The WEF, whose membership includes CEOs from the world's 1,000 largest corporations, has a history, dating back to 1970, of influencing the direction of economic and, consequently, social policy, worldwide. Identifying the alarming consequences of public policy so influenced, world civil society leaders created the WSF as a counter to the WEF four years ago.

Francis announces that she, rather than join the “demonizers,” is “going to Switzerland,” where she can rub elbows with the world's elite. Through her column, Francis manages to distance her paper from the “leftist” Globe and Mail. Indeed, where The Globe and Mail managed to maintain strict silence with respect to their censorship efforts, Francis and the National Post justified their own censoring by proclaiming their allegiance to corporations and capital.

This censorship and accompanying justification for it can actually be seen as encouraging for those tuned in to the real world. In part, this becomes clear when we assess how Francis distorts the intentions of the WSF in order to bolster her apologetics.

Consider the following: the WSF purports to represent the underprivileged, the oppressed, and, according to Francis, the world's impoverished. Their own Charter of Principles states:“The alternatives proposed at the World Social Forum stand in opposition to a process of globalization commanded by the large multinational corporations and by the governments and international institutions at the service of those corporations' interests, with the complicity of national governments.”

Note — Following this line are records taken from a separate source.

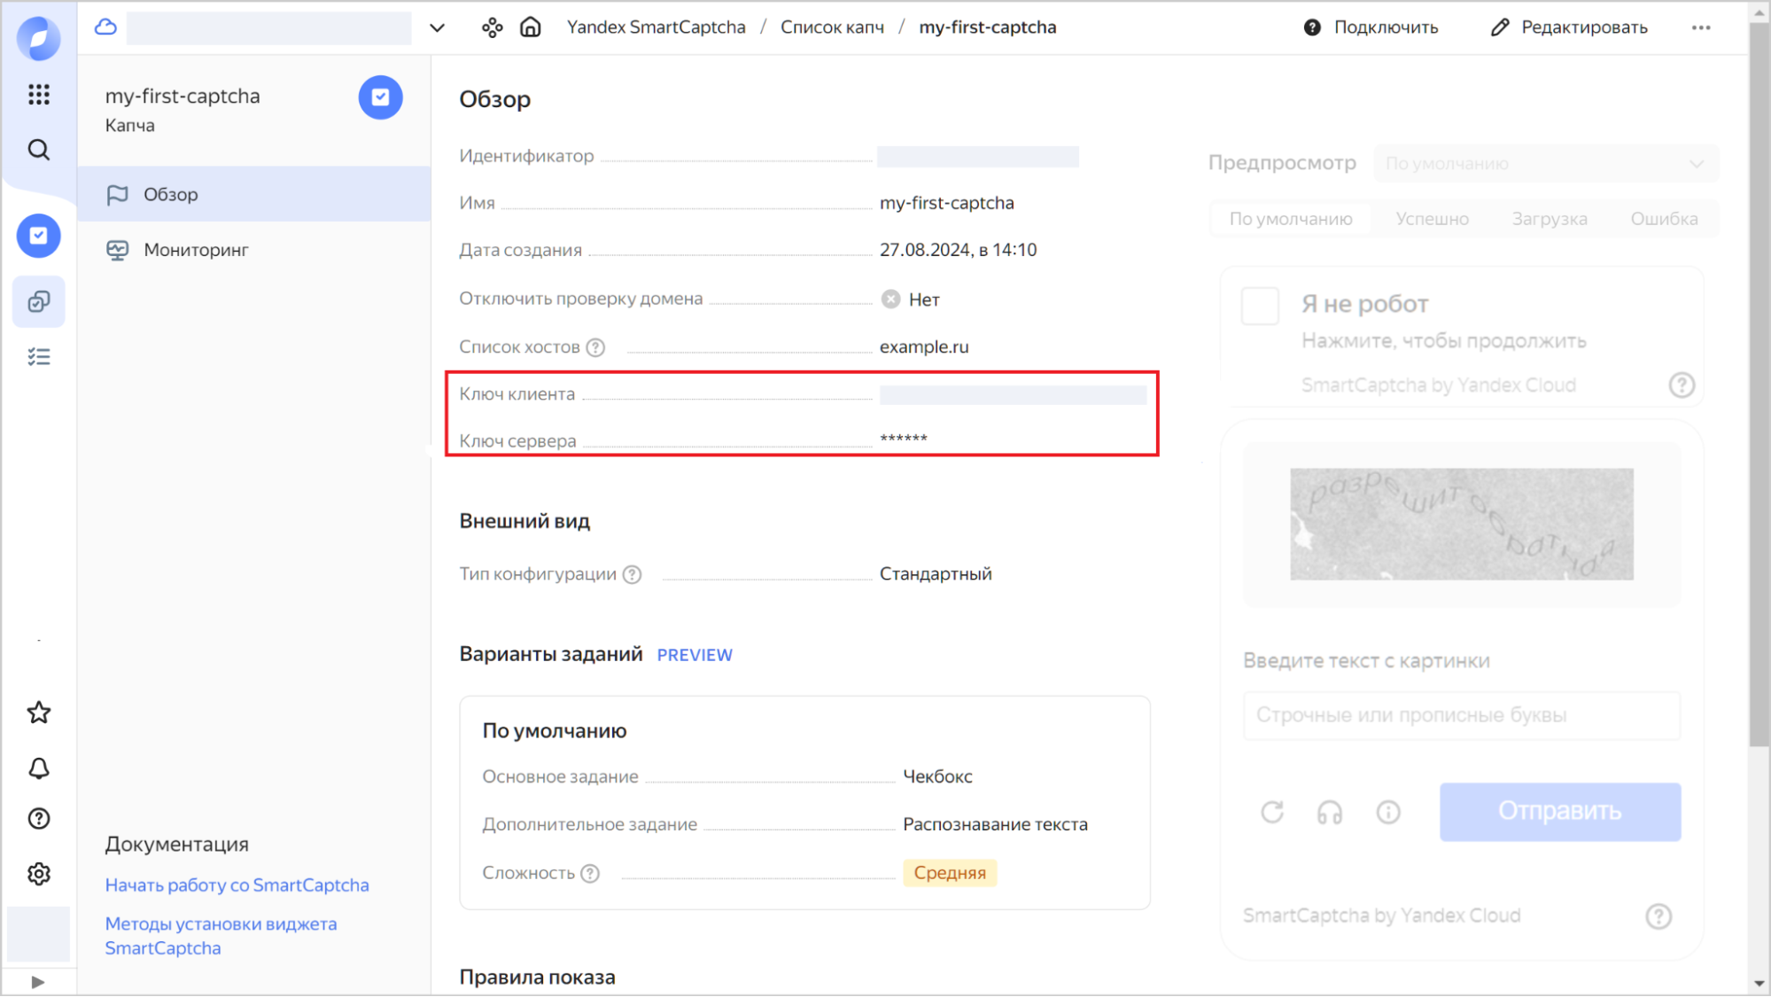Open the three-dots more actions menu

tap(1700, 27)
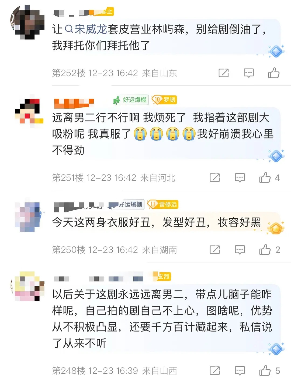Share the floor 248 comment from 山西

point(215,371)
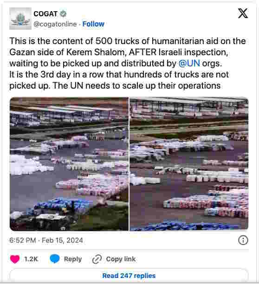Like the tweet with the heart icon
The height and width of the screenshot is (284, 259).
[15, 259]
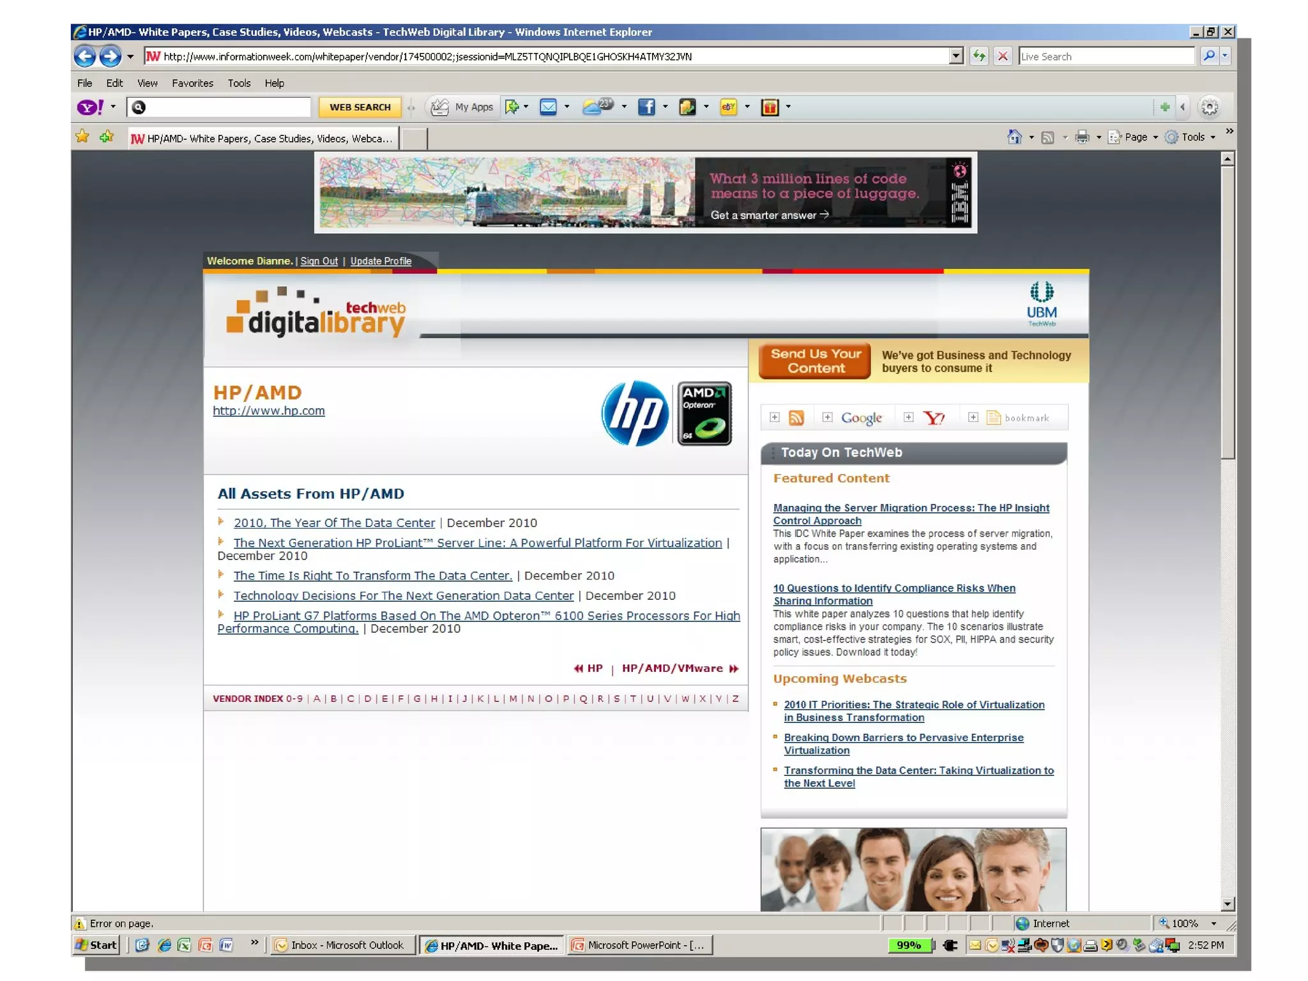Add RSS feed via orange feed icon
The image size is (1308, 981).
coord(796,418)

So, if the WSF is “trashing and demonizing” anything, it is that which gives rise to continued oppression, impoverishment, lack of human rights, illegal wars and the like. Much of the increasing gap between the world's wealthy and the world's poor is directly attributable to corporate-style globalization and its corresponding policies, according to civil society researchers and activists.

In effect then, Francis is providing us with a false justification, due to her distortion on the one hand, of the aims of the WSF, and, on the other, the measurable consequences of WEF-like gatherings.

How are we to respond to the censorship and false justification for it?

There are numerous responses to this one, all of which are contingent upon the level of our commitment to our responsibilities as citizens, and as human beings. Getting actively involved, in some capacity, with the civil society movement is a first step. A boycott of our national newspapers accompanied by a campaign of protest against blatant censorship is another line of action.

The only way to prevent this process from repeating itself — and it has been repeating itself — is by raising the social costs attributable to continued dishonesty, partial news coverage and censorship on the part of our news providers. Only the public can raise this bar, and only the public will suffer if we fail to raise it.

Francis and her cohorts are all too aware that they are a part of the“process of globalization” to which the WSF is proposing alternatives. It is incumbent upon Canadian mainstream journalists to know their place in this process. Neither The Globe and Mail nor the National Post can offer a rational criticism of the WSF or the more pervasive movement of which it is a part. Left with little else, all they can offer is silence through censorship or, as in the case of Francis, distortion and lies. So long as Canadian publications are owned by large corporations, with boards of directors who are among our ruling elite, the demand will be that the ideology of these elites be protected by their cadre of journalists cum mandarins.

Perhaps those Canadians who are aware of the tacit censorship campaign of our only national newspapers will voice their concerns over this recent Orwellian exercise. The 21st century, while young, has given rise to new methods of propaganda with old aims: the advancement and protection at all costs of elite interests. It would be ineffective to counter their silence-through-censorship with our own, for there is a tangible difference between the silence of the corporate media on vitally important social matters, and the silence of the population in response to this. Their silence — or derision — speaks volumes; ours only gives the mainstream media carte blanche to print the news as they see — or don't see — fit.